The two men watched the fireplace in the huge suite for a moment. Finally Paul said, “I have an opportunity that I think will interest your government greatly. I would like to suggest an operation to you. If your agency agrees, I will only work with you. No one else.”

“Does it involve the United Kingdom?”

“It involves the United States.”

“I’m sorry, Mr. Laska, but that is not my area of operations, and I am very busy here.”

“Yes, being assistant rezident. But my proposal will make you rezident in your pick of nations. What I am offering is that important.”

Valentin smiled. An affectation of amusement, but Laska could see a glint in the boy’s eyes that reminded him of his father in his younger years.

Valentin Kovalenko asked, “What is it you are proposing, Mr. Laska?”

“Nothing less than the destruction of the American President, Jack Ryan.”

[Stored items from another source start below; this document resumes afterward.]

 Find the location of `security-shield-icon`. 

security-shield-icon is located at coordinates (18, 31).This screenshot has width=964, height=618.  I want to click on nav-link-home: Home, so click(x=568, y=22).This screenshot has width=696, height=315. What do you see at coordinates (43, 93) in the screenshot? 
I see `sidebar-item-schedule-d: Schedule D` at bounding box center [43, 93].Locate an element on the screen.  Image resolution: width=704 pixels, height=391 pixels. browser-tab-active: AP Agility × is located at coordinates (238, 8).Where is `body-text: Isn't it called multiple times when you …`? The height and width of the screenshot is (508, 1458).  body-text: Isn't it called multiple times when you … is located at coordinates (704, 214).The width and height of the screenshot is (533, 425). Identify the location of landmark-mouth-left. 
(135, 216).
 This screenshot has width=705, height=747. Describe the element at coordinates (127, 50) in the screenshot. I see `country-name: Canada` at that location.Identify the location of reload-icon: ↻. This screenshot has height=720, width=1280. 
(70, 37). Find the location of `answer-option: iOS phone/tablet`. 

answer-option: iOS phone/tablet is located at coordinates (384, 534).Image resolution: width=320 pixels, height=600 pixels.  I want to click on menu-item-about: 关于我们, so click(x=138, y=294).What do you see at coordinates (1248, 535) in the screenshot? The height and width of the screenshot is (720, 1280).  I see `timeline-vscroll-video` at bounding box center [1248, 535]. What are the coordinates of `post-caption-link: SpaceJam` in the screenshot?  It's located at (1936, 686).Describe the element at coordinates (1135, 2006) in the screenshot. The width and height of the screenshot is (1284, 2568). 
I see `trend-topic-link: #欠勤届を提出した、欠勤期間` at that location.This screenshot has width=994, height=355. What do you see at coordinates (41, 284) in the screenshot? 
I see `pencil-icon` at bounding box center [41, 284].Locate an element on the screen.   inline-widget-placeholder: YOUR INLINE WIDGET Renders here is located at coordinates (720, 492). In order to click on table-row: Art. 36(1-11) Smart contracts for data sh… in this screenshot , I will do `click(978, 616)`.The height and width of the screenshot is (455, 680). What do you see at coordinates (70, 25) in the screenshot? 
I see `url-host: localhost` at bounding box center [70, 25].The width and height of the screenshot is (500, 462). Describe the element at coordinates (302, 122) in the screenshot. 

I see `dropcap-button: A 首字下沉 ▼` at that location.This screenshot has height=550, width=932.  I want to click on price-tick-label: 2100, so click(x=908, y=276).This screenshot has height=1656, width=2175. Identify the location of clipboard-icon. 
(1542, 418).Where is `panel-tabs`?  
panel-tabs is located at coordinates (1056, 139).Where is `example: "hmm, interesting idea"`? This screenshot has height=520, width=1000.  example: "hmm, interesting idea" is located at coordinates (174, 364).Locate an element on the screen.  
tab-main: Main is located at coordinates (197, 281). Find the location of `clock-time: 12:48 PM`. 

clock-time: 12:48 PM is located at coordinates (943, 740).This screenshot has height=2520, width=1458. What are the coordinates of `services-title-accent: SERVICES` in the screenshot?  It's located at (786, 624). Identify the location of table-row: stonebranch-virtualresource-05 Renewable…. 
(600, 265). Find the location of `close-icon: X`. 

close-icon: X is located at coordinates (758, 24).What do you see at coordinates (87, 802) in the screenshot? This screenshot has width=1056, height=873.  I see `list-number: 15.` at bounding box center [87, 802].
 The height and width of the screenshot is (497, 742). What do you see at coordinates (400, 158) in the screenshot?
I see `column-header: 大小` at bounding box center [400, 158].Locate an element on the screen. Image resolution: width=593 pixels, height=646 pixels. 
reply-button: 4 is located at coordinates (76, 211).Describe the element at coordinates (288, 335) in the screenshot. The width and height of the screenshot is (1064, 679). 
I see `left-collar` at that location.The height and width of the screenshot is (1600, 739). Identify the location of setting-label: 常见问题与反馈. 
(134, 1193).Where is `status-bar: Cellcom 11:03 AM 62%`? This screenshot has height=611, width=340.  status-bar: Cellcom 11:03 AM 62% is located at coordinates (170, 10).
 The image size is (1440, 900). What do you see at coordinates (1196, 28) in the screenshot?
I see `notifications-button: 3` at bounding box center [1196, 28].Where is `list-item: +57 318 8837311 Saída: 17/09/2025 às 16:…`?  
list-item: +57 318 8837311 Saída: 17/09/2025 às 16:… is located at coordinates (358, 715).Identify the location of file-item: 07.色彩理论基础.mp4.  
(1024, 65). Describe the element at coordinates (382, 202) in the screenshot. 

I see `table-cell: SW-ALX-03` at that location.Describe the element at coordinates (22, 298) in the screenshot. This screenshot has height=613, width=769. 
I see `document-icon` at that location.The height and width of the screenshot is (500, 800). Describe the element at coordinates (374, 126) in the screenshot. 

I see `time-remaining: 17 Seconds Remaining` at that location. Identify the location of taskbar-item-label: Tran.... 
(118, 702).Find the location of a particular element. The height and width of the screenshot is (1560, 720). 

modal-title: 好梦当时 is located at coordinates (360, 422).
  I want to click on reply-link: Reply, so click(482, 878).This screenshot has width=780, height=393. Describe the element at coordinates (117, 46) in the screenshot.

Valentin’s head rose. “You’ve given up haope for your friend Edward Kealty?”

“Completely. Ryan will be elected. But I have hope that he will not set foot in the Oval Office to begin his second term.”

“That is a great hope you have there. Give me reason to share this hope.”

“I have a privately acquired file… a dossier, if you will, of a man named John Clark. I am sure you know who he is.”

Valentin cocked his head, and Laska tried but could not read into the gesture. The Russian said, “I might know that name.”

“You are just like your father. Not trusting.”

“I am like most all Russians in that regard, Mr. Laska.”

Paul Laska nodded in recognition of the truth of the comment. In reply he said, “This exercise will not require your trust. John Clark is a close confidant of Jack Ryan. They have worked together, and they are friends.”

“Okay. Please continue. What does the file say?”

“Clark was a CIA assassin. He did the bidding of Jack Ryan. Ryan signed a pardon for this. Do you know what a pardon is?”

“I do.”

“But I think Clark has done other things. Things that, if brought out into the light of day, will implicate Ryan directly.”

“What things?”

“You need to get your service’s file on Clark and put it with my file on Clark.”

“If we had such a document already, that is to say, a file on this John Clark that had incriminating evidence, do you not think we would have exploited it by now? During the first Ryan presidency, perhaps?”

Laska waved away the comment. “Very quickly and quietly your service should reinterview anyone, anywhere, with knowledge of the man or his operations. Make one large dossier, with every truth, half-truth, and innuendo.”

“And then?”

“And then I want you to give it to the Kealty campaign.”

“Why?”

“Because I cannot let it be known who my source of this information is. The file must come from someone else. Someone out of the USA. I want your people to dress it up with what you have to disguise the source.”